In his 2022 shareholder letter, Warren Buffett notes: “Our extensive collection of businesses currently consists of a few enterprises that have truly extraordinary economics, many that enjoy very good economic characteristics, and a large group that are marginal” and “our satisfactory results have been the product of about a dozen truly good decisions.” He’s talking about skew!
If the fund managers have just learnt about skewed returns, then uh-oh.
I guess it depends on what type of investor you are. If you invest your money in private equity or venture capital, you need an exit event (a sale or an IPO). If, however, you are a business owner or think like a business owner - as Warren Buffett and Charlie Munger preach - what you want is lovely free cash flow. You want an increasing base of capital employed and a good return on capital employed. A laser focus on creating free cash flow and reinvesting it to generate future growth (and returns) is a crucial driver of the success of companies like Amazon, Alibaba, Apple, and Berkshire Hathaway. Between 1995 and 2012, Apple didn’t pay a dividend; it reinvested its earnings. And even then, the change in Apple policy was partly a result of Carl Icahn’s activist pressure.
An easy way to avoid this shareholder pressure is to not bother with shareholders and avoid being publicly listed. It’s rare, but possible, to become massive whilst being a private company - Cargill, IKEA, and INEOS are some private firms you may have heard of.

## STORED DATA
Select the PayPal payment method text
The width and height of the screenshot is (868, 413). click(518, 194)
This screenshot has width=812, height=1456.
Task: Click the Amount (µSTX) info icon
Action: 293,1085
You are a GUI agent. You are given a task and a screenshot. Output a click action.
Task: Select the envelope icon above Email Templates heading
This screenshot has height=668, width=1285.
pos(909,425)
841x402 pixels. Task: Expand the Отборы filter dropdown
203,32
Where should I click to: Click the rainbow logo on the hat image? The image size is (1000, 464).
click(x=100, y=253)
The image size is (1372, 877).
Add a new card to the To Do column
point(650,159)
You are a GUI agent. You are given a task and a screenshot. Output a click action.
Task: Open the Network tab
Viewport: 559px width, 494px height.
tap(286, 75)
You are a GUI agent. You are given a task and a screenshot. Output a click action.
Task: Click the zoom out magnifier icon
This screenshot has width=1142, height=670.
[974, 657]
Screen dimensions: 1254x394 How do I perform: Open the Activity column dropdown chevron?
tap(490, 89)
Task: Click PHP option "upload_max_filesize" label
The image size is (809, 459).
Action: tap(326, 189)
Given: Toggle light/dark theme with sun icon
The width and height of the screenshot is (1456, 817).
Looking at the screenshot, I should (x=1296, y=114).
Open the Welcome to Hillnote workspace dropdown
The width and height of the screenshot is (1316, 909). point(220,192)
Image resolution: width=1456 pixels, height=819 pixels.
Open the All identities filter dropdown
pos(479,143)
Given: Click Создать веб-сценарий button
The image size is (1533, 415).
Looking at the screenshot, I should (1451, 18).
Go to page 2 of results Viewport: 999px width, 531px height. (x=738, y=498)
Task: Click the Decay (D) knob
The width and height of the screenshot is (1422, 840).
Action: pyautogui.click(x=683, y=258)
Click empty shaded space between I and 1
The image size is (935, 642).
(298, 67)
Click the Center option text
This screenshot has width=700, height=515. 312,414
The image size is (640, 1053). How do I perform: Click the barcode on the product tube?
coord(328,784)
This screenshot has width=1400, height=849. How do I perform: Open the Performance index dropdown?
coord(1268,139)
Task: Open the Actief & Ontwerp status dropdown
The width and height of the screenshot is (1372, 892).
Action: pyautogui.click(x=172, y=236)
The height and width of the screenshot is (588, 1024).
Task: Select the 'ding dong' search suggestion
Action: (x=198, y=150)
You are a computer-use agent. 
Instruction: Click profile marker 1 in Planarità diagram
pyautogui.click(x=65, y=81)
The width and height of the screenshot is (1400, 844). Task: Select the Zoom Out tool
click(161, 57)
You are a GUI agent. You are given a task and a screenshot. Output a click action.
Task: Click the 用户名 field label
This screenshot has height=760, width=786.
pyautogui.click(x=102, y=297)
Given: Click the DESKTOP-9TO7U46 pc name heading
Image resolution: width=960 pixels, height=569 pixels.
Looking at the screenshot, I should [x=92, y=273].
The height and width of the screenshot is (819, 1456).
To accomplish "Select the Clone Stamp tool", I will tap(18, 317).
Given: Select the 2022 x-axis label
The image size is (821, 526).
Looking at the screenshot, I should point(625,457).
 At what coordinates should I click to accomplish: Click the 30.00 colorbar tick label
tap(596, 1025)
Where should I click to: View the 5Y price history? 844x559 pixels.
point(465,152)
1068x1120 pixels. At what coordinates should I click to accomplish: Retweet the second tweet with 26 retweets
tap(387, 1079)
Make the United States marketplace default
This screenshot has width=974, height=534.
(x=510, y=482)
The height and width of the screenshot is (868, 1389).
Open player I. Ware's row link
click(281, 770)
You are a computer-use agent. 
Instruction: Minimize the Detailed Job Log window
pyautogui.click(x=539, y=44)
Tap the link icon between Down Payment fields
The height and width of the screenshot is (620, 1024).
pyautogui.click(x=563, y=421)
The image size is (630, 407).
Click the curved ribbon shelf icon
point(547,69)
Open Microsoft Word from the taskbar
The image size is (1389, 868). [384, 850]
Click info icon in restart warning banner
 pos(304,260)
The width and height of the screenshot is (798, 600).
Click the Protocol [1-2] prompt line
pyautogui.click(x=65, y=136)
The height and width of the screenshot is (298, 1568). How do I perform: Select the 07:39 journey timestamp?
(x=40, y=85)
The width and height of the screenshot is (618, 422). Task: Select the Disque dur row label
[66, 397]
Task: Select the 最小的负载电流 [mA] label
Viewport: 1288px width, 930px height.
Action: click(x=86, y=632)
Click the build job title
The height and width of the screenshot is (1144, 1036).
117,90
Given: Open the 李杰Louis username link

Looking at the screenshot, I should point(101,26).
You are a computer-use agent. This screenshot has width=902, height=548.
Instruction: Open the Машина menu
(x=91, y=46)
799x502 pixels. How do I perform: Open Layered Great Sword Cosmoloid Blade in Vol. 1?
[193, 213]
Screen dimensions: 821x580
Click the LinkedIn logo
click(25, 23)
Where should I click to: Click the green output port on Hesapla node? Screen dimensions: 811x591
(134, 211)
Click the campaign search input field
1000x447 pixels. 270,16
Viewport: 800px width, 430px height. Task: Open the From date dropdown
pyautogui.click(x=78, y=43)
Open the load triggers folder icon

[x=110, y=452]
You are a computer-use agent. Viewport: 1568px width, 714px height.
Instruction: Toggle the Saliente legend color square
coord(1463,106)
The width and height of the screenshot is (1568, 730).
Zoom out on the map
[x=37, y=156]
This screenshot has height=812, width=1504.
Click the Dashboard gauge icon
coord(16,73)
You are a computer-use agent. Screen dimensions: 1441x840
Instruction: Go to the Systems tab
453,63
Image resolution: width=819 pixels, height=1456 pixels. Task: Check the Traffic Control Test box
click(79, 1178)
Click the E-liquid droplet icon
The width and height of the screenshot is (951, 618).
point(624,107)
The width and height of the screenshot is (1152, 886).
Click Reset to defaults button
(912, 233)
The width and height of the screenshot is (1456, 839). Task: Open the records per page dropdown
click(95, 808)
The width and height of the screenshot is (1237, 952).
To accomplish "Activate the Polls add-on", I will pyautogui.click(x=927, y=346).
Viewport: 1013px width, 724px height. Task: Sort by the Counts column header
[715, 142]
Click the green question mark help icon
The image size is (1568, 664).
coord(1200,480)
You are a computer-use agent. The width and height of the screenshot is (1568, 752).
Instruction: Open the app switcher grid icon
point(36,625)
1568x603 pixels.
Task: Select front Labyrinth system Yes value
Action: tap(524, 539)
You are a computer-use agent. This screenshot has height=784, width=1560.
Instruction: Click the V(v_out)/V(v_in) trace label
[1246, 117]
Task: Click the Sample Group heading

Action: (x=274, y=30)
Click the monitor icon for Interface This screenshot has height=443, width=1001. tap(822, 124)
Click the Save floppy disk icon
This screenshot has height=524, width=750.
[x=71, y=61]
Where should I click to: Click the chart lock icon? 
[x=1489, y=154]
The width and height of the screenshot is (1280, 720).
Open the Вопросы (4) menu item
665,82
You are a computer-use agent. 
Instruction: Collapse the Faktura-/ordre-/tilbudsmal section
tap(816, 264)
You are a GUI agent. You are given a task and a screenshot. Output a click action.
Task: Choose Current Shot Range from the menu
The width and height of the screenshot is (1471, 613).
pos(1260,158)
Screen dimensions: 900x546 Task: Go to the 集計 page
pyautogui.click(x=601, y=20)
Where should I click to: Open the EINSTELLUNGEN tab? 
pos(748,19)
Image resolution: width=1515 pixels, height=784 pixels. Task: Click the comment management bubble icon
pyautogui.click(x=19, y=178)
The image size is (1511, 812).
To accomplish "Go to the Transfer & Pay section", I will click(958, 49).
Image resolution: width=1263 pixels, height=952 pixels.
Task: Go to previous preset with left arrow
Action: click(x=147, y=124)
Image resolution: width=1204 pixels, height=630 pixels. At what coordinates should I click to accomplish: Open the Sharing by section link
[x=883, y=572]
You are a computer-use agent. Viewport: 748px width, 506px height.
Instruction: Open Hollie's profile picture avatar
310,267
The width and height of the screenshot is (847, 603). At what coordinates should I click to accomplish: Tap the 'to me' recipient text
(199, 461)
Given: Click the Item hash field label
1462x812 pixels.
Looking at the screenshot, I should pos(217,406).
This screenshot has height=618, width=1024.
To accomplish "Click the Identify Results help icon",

## WHAT TO DO
A) In the investing excerpt, shorten the paragraph that begins "I guess it depends on what type of investor you are" into a bulleted list that keeps its main facts.
B) Reproduce the passage of the investing excerpt starting with "I guess it depends" and going on through "Icahn’s activist pressure.".

## SOLUTIONS IN ORDER
A)
- What an investor wants depends on their type.
- Private equity and venture capital investors need an exit event, such as a sale or an IPO.
- Business owners, and those who think like them as Warren Buffett and Charlie Munger preach, want free cash flow, a growing base of capital employed, and a good return on that capital.
- Focusing on creating free cash flow and reinvesting it for future growth and returns is a crucial driver of success at Amazon, Alibaba, Apple, and Berkshire Hathaway.
- Apple paid no dividend between 1995 and 2012 and reinvested its earnings instead. Its policy change came partly from Carl Icahn's activist pressure.

B)
I guess it depends on what type of investor you are. If you invest your money in private equity or venture capital, you need an exit event (a sale or an IPO). If, however, you are a business owner or think like a business owner - as Warren Buffett and Charlie Munger preach - what you want is lovely free cash flow. You want an increasing base of capital employed and a good return on capital employed. A laser focus on creating free cash flow and reinvesting it to generate future growth (and returns) is a crucial driver of the success of companies like Amazon, Alibaba, Apple, and Berkshire Hathaway. Between 1995 and 2012, Apple didn’t pay a dividend; it reinvested its earnings. And even then, the change in Apple policy was partly a result of Carl Icahn’s activist pressure.